◆ Task instructions
Working from the records below, return word for word the line that contains "This screenshot has height=560, width=747." and each line after it, ending with the last. Skip all pictures.

Data excerpts:
----------

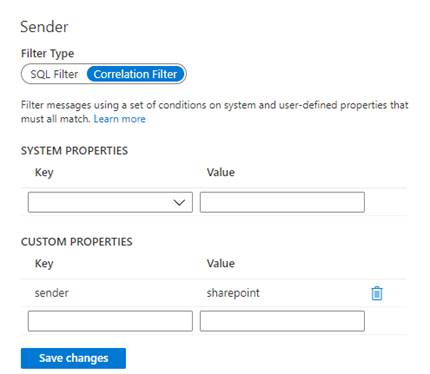Switch filter type to SQL Filter
430x374 pixels.
click(54, 74)
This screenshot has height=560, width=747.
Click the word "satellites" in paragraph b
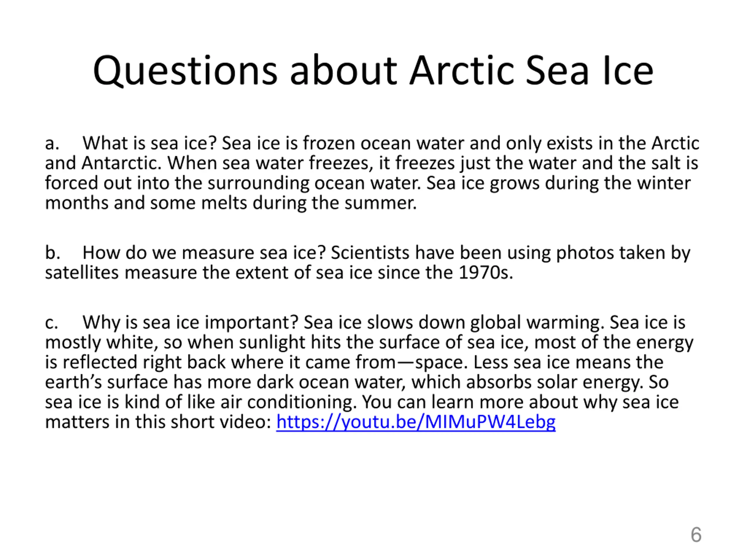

----------

◆ Result
This screenshot has height=560, width=747.
Click the word "satellites" in paragraph b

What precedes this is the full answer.